Montag, 16. April 2018

Trump bringt China und Japan zusammen

Acht Jahre lange herrschte mehr oder weniger Funkstille. Jetzt haben sich hochrangige Vertreter aus China und Japan erstmals wieder zusammengesetzt. Denn die Politik von US-Präsident Trump lässt alle nach neuen Partnern suchen. Das wird auch wirtschaftlich viel verändern.

Alleine, dass sich die beiden Außenminister Chinas und Japans treffen, ist eine kleine Sensation.    Neun Jahre ist der letzte Besuch eines chinesischen Chefdiplomaten in Japan inzwischen her. Doch Wang Yi und sein Amtskollege Taro Kono haben viel zu besprechen. Vor allem, wie es für Asien weitergeht, wenn die USA ihre Drohungen wahrmachen und eine Handelskrieg mit China anfangen.

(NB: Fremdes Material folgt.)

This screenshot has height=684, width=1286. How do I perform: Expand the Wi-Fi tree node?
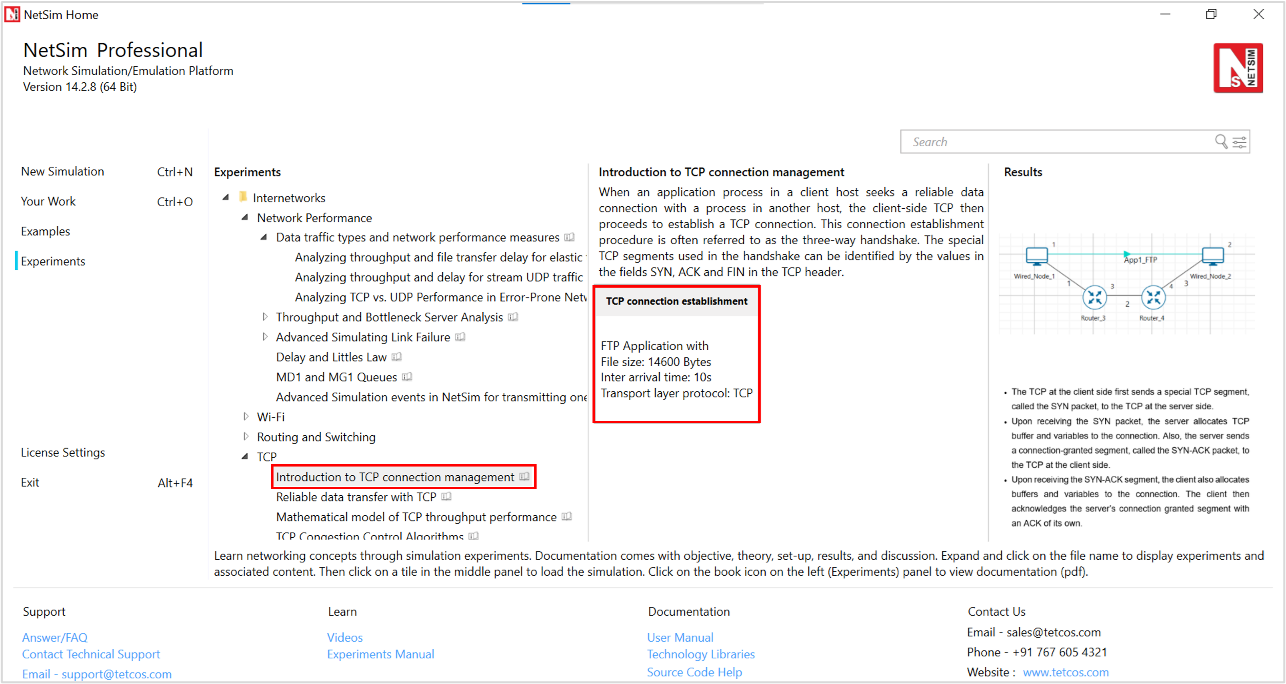tap(246, 417)
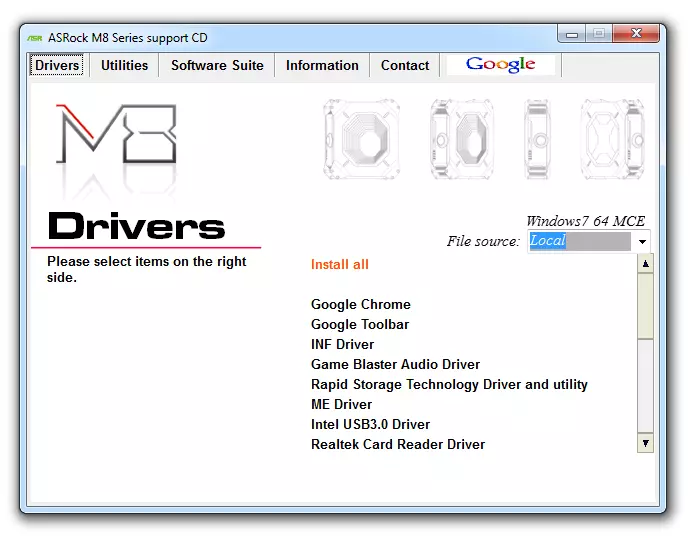Select the Local file source field
Viewport: 690px width, 536px height.
(x=579, y=241)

Denn das würde nur Verlierer rund um den Globus produzieren, glauben auch die meisten Ökonomen. Das gewerkschaftsnahe Instituts für Makroökonomie und Konjunkturforschung spricht gar von einer erhöhten Rezessionsgefahr für Deutschland. Japans Außenmister Kono betont daher auch dass "ein Wirtschaftskrieg – unabhängig davon welches Land ihn ausgelöst hat – einen massiven Effekt aus die internationale Wirtschaft haben würde."

Klar ist: ein Handelskrieg träfe auch Japan und China kurz- und vermutlich auch mittelfristig empfindlich. Denn beide Nationen sind vom Export abhängig und verlören mit den USA als Kunden und einer rückläufigen Weltwirtschaft erheblich Einnahmequellen. Langfristig könnte Donald Trump mit seinem Handelskrieg aber ausgerechnet Chinas Regierungschef Xi Jiping in die Hände spielen.

Der träumt schon länger von der "neuen Seidenstraße" mit der die Infrastruktur für eine enge wirtschaftliche Bindung von Asien, Europa, Nahost und Afrika geschaffen wird. Ein Projekt, dem Japan bisher skeptisch gegenübersteht, weil es die Vormachtstellung Chinas weiter ausbaut. Doch jetzt haben die beiden Außenminister auch darüber gesprochen. Trumps Drohungen alleine verschieben also schon einiges.